**What the task requires**: Put the items below, from the start through the line that contains "point(29,260)", into a JSON list of strings with one string per line and blank lines left out.

==== Records for this exercise ====

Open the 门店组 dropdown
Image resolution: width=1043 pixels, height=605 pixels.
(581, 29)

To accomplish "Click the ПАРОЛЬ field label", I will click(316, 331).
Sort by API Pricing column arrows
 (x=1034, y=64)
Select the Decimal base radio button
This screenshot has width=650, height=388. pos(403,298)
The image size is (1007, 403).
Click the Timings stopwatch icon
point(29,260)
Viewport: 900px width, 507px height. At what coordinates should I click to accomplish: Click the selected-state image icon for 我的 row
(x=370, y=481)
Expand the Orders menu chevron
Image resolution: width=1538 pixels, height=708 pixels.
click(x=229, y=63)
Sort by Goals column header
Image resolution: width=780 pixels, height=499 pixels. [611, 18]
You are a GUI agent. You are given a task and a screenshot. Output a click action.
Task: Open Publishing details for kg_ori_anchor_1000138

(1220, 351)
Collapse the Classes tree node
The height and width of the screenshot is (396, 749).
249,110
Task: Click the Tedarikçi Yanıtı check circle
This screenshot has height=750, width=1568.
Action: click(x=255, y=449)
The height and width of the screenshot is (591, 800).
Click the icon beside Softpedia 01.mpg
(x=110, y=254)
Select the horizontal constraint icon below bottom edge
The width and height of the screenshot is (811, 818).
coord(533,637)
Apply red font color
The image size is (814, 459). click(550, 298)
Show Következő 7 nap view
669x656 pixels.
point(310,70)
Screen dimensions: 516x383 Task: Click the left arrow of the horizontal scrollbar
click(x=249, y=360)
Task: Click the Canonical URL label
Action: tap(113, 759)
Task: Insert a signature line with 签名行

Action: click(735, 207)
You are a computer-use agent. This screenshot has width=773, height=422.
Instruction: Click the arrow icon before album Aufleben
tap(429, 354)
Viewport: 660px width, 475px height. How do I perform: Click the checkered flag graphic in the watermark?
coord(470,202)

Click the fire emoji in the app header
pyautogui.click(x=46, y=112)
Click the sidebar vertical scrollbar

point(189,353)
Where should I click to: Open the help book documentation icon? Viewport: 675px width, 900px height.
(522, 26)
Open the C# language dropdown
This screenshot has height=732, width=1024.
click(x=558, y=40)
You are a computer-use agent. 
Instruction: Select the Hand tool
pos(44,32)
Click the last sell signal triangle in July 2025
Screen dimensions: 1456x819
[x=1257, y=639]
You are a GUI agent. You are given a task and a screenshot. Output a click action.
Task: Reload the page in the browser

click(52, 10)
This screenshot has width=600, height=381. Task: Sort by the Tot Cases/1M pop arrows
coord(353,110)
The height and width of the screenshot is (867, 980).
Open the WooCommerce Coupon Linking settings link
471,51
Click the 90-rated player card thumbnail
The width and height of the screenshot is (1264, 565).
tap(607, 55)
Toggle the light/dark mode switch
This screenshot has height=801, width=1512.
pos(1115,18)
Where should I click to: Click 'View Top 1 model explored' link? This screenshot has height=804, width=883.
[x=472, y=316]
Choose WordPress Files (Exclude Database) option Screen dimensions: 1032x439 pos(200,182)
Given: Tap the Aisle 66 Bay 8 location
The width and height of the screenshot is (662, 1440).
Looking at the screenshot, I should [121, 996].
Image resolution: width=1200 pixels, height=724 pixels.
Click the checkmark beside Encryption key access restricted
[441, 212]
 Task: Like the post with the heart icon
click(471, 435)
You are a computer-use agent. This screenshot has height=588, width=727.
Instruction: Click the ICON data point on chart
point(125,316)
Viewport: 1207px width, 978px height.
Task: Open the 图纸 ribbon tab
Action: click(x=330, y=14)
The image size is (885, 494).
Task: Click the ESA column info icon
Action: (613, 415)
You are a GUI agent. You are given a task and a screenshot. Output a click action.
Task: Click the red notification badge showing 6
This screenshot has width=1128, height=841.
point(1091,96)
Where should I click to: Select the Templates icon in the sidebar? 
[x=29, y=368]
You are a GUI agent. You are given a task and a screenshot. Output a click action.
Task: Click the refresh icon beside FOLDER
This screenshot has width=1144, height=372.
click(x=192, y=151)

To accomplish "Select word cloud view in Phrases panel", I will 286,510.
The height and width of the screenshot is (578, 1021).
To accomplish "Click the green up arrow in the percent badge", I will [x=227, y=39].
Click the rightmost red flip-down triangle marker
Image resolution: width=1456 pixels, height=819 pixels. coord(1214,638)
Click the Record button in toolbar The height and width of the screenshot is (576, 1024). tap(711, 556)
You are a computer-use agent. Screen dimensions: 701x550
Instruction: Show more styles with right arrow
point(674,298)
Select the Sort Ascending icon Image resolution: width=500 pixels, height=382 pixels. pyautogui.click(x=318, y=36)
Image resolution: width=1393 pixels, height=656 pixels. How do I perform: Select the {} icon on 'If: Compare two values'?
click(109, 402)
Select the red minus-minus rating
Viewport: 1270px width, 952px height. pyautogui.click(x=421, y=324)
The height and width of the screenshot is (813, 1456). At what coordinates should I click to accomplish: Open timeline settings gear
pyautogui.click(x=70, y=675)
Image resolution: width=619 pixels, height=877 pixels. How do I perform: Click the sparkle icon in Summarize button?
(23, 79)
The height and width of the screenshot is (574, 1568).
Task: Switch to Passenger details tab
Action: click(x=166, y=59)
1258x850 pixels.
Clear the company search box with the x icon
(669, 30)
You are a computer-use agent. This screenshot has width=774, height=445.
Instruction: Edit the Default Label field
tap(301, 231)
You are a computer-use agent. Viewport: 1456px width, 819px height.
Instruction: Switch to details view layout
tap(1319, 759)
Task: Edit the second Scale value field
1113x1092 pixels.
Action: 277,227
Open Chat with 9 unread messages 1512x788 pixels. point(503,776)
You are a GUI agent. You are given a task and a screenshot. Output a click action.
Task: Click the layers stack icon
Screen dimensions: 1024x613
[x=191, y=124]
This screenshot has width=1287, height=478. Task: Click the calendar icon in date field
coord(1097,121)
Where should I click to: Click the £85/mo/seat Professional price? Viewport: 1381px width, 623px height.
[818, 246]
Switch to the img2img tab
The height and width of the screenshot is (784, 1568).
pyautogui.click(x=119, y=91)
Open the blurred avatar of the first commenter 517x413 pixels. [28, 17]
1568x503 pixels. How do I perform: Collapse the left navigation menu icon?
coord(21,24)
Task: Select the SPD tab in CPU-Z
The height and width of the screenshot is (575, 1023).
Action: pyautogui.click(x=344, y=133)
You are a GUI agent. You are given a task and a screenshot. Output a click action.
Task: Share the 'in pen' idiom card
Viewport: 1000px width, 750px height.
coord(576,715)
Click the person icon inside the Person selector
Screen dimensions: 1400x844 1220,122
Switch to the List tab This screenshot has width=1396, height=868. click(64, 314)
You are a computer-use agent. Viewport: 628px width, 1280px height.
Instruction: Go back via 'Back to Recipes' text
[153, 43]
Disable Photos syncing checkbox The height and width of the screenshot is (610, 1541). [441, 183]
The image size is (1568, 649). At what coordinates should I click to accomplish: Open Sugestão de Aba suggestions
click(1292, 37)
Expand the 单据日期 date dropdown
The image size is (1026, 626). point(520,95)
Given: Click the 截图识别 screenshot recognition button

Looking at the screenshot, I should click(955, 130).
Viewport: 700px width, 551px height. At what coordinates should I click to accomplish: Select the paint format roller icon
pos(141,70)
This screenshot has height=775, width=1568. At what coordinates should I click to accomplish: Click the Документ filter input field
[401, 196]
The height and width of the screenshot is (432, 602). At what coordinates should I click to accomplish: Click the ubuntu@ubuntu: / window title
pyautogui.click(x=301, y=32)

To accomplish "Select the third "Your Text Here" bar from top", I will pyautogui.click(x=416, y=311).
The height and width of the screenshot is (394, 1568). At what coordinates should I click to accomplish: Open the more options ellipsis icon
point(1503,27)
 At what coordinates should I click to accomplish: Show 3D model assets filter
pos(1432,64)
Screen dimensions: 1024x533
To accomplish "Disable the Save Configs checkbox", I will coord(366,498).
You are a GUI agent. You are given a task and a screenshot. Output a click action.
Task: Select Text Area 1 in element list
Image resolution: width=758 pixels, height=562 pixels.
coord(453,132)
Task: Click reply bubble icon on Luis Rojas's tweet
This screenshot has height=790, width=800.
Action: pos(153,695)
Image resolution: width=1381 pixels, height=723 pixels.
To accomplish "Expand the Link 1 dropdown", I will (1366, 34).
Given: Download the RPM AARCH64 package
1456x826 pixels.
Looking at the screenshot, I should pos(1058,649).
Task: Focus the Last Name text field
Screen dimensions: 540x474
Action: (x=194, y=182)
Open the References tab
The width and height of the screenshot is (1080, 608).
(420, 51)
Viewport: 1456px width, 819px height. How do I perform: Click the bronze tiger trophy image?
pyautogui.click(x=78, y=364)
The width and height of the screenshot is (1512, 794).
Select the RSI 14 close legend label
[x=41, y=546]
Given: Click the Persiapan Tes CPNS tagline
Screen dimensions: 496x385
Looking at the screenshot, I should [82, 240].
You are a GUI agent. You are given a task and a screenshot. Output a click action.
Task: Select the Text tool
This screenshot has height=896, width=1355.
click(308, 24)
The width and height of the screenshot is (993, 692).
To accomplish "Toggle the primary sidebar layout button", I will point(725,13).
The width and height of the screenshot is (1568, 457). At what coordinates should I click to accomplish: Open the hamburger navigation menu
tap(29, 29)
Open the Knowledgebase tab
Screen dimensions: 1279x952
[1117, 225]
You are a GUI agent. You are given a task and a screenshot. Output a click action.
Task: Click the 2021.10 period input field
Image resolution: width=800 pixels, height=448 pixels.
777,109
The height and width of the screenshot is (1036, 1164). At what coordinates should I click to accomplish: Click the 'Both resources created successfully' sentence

====

**Full answer**:
[
  "Open the 门店组 dropdown",
  "Image resolution: width=1043 pixels, height=605 pixels.",
  "(581, 29)",
  "To accomplish \"Click the ПАРОЛЬ field label\", I will click(316, 331).",
  "Sort by API Pricing column arrows",
  " (x=1034, y=64)",
  "Select the Decimal base radio button",
  "This screenshot has width=650, height=388. pos(403,298)",
  "The image size is (1007, 403).",
  "Click the Timings stopwatch icon",
  "point(29,260)"
]